== TASK LIST ==
**A.** Say whether each statement agrees with the article on the Annie Sowerby killing, answering yes or no and quoting the deciding words from the article: (i) Lee Sowerby got a minimum jail term of 11 years; (ii) Sowerby was convicted of murder; (iii) Sowerby was last admitted to hospital in March 2018.
**B.** Copy the article on the Annie Sowerby killing from "He was sentenced" to "order in 2012.", swapping "kitchen knife" for "blade".

Annie Sowerby killing: NHS trust investigate son's care
A health trust has begun an internal investigation into the care of a patient with paranoid schizophrenia who killed his mother.
Lee Sowerby had been subject to hospital orders before he stabbed Mary Annie Sowerby, 69, at her home in Dearham, Cumbria, in January.
He was sentenced to life with a minimum jail term of 11 years on Wednesday.
Cumbria Partnership NHS Foundation Trust said its findings would be shared with the Sowerby family once complete.
Preston Crown Court heard the 45-year-old stabbed his mum, who was known as Annie, with a kitchen knife in a "brutal and frenzied" attack as she watched TV.
Honorary Recorder of Preston, Judge Mark Brown QC, said he doubted the killing would have happened if Sowerby had not received an absolute discharge from a hospital order in 2012.
He also said it was "astonishing" the defendant was not allowed to see a doctor six days before the killing, when his father Leonard took him to a community mental health facility in Workington and requested he be put back on medication.
'Badly let down'
Sowerby denied murder and the Crown Prosecution Service accepted his guilty plea to manslaughter by reason of diminished responsibility.
A spokeswoman for Cumbria Partnership NHS Foundation Trust said the organisation had been "fully co-operative with the police investigation".
Sowerby was first sent to hospital after an armed robbery at a bank and causing a bomb hoax in 1996.
He was again jailed in 2008 for attempting to stab his brother's girlfriend.
His last hospital admission was in March 2018 on an informal basis after he was found carrying knives.
During the trial for killing his mother, the court was told Sowerby's father felt the family had been "badly let down" by local mental health services.
Sowerby will start his sentence in a secure hospital in Middlesbrough and will be returned to prison once he is deemed fit for release.

== RAW DATA ==
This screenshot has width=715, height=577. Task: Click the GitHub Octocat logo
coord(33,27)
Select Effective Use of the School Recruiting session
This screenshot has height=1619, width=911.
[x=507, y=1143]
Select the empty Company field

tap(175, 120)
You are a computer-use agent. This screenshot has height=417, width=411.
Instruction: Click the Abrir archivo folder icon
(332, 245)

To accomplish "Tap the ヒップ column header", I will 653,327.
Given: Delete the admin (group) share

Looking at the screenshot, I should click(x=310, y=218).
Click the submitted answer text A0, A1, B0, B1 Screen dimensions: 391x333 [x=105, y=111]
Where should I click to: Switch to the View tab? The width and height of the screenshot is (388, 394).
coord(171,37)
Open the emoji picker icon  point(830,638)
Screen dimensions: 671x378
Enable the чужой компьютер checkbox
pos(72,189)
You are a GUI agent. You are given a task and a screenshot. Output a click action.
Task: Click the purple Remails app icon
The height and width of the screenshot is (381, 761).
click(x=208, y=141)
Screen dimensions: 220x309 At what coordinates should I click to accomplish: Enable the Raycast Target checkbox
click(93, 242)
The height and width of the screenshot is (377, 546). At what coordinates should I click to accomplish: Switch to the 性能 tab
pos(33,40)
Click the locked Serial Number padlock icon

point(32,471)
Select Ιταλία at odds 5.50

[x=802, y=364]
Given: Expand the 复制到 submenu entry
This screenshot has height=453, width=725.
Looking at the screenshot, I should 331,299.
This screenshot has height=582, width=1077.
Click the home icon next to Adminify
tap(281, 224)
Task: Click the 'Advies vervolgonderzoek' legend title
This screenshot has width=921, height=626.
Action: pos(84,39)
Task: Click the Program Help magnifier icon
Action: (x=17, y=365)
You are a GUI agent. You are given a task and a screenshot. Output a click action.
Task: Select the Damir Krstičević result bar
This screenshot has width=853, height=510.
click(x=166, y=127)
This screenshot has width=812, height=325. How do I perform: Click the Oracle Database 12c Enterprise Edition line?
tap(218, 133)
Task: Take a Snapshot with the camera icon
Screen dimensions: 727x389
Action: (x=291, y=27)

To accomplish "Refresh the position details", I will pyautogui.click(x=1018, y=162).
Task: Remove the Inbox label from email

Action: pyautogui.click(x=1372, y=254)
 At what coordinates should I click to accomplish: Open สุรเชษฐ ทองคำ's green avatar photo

== ANSWERS BY ITEM NUMBER ==
**A.**
(i) Yes: "He was sentenced to life with a minimum jail term of 11 years on Wednesday."
(ii) No: "Sowerby denied murder and the Crown Prosecution Service accepted his guilty plea to manslaughter by reason of diminished responsibility."
(iii) Yes: "His last hospital admission was in March 2018 on an informal basis after he was found carrying knives."

**B.**
He was sentenced to life with a minimum jail term of 11 years on Wednesday.
Cumbria Partnership NHS Foundation Trust said its findings would be shared with the Sowerby family once complete.
Preston Crown Court heard the 45-year-old stabbed his mum, who was known as Annie, with a blade in a "brutal and frenzied" attack as she watched TV.
Honorary Recorder of Preston, Judge Mark Brown QC, said he doubted the killing would have happened if Sowerby had not received an absolute discharge from a hospital order in 2012.